The second-year attackman had started to find his groove with his new team. But the 2024 Tewaaraton Award winner wasn’t shooting the ball the way he wanted. As he headed out of the locker room tunnel and back out on the field, Denver Outlaws head coach Tim Soudan asked him a question:
“Do you want some magic dust?”
A confused Kavanagh couldn’t make heads or tails of what his new coach was talking about. Soudan explained the lore of his magic powder, sprinkling a little something on an attacker’s stick if he was in a tough spell. It’s worked for guys in the past and still works now.
And Kavanagh was all in.
“I was like, ‘Yeah, let me get some of that,’” Kavanagh said.
In the weeks since, Kavanagh’s become one of the best goal-scorers in the PLL and led the Outlaws to the top spot in the West. It’s yet another success story in the tale of Soudan’s magic dust.

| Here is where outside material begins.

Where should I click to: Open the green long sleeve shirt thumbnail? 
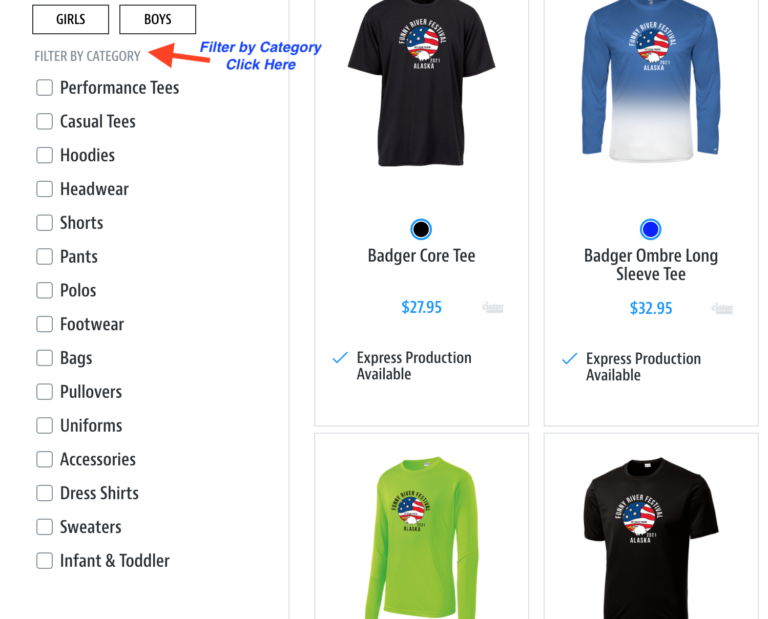[x=421, y=538]
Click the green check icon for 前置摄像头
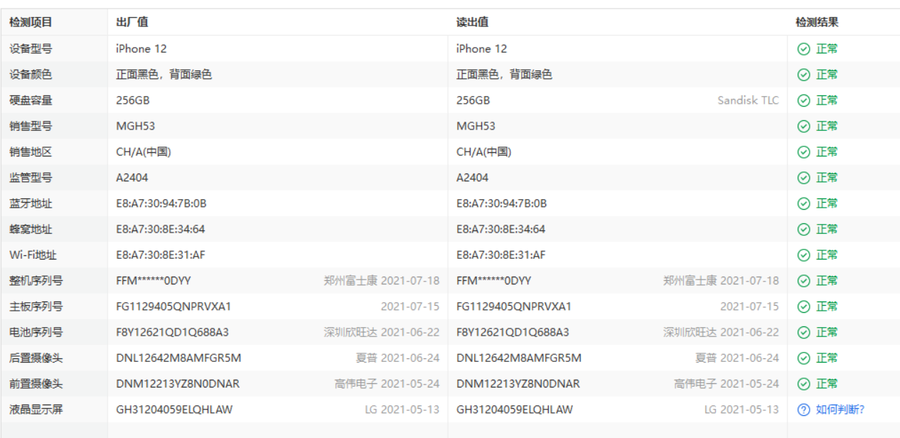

The magic dust, a secret concoction of powder Soudan keeps in his pocket or hat, dates back over a decade to his time leading the Rochester Rattlers.
No one person meant more to professional lacrosse in Rochester than Soudan, who played for the Rattlers in Major League Lacrosse from 2001 to 2003 and was a stalwart indoors with the Rochester Knighthawks.

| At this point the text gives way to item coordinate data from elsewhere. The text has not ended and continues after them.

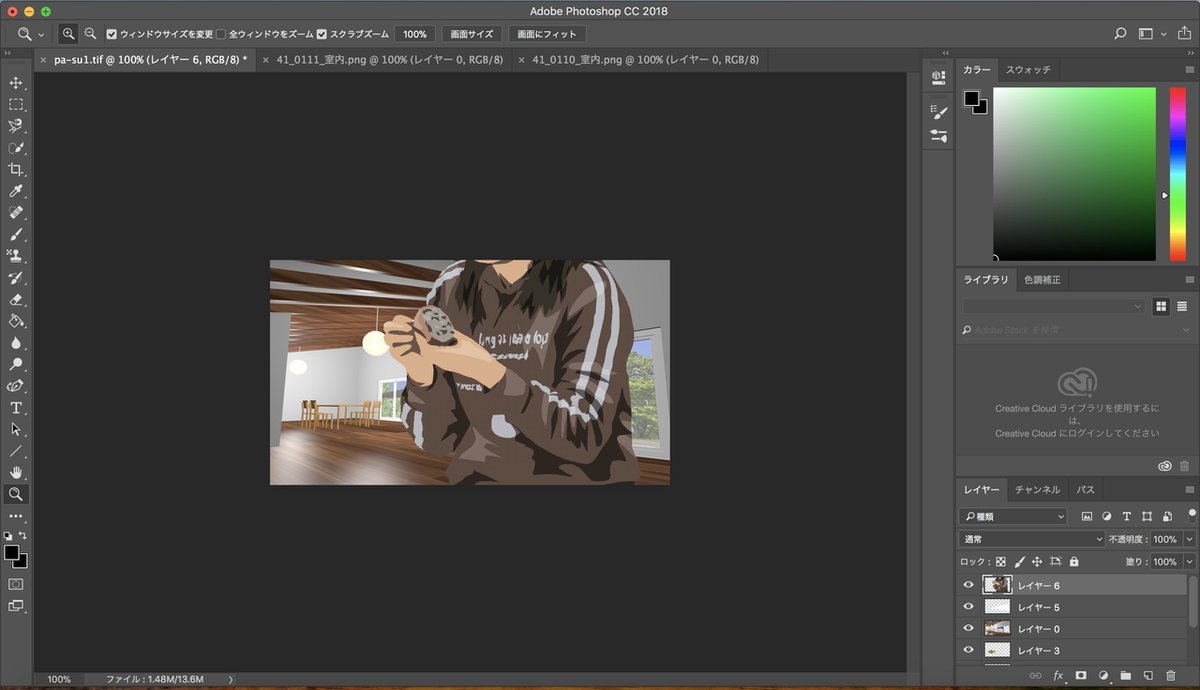Activate the Hand tool

tap(16, 472)
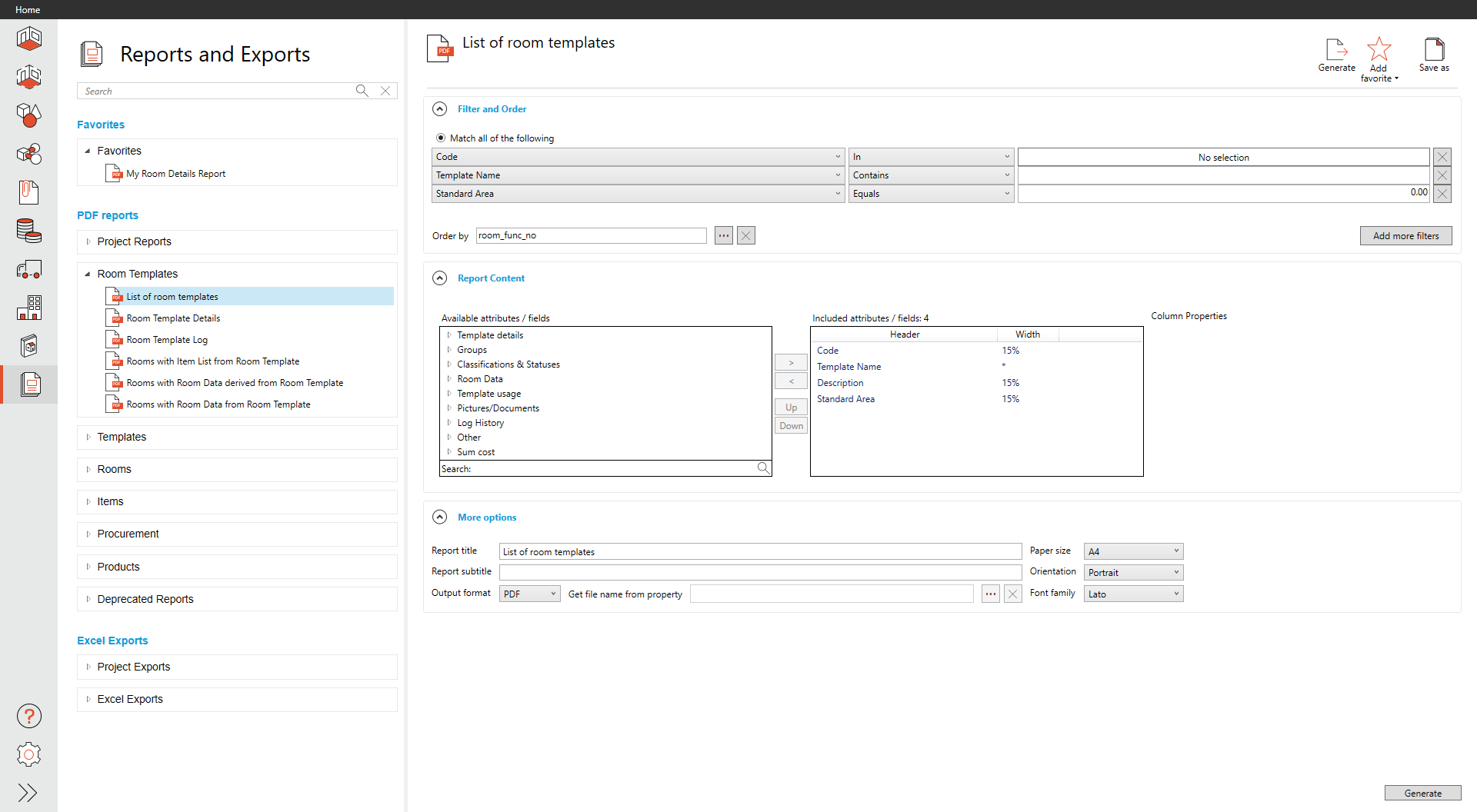Viewport: 1477px width, 812px height.
Task: Click the bottom Generate button
Action: (x=1422, y=793)
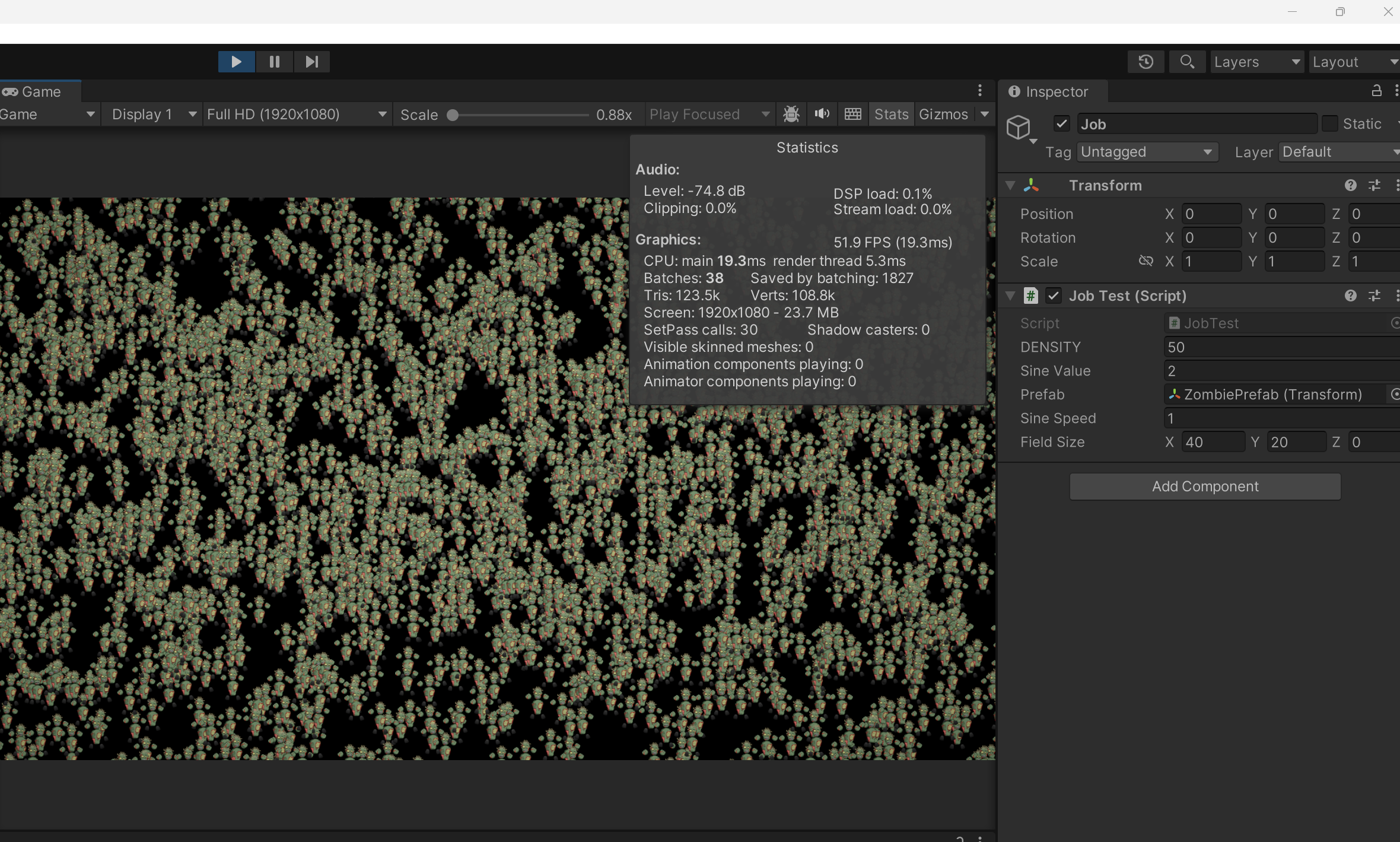Click the Step frame button

pos(311,62)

While the Knighthawks were a steady force indoors throughout those years, the Rattlers had taken a rockier road. The franchise moved to Hamilton, Ontario, in 2008, before a reborn Rattlers team arrived in 2011.
The team was seemingly in good hands, being led by BJ O’Hara. O’Hara guided the franchise to its greatest heights in the 2000s, including Rochester’s lone championship in 2008. He also happens to be the winningest coach in pro lacrosse history.

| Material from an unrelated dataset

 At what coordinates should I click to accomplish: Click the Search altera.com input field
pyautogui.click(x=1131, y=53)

The roster also featured a bevy of young stars like Ned Crotty and rookies John Galloway and Joel White. But despite an experienced hand and a core of young stars, the Rattlers were having a terrible year.
Rochester opened the season 0-6, limping to the bottom of the Eastern Conference halfway through the season. The Rattlers needed a fresh voice, and they found it from a familiar face: Soudan.
Soudan is one of the best professional lacrosse players of all time, but in 2011, his coaching resume was light. He’d spent time in the Knighthawks front office but never took the sideline in the pros.
Even with this light resume, nobody else could’ve taken the reins for the next era of Rochester pro lacrosse.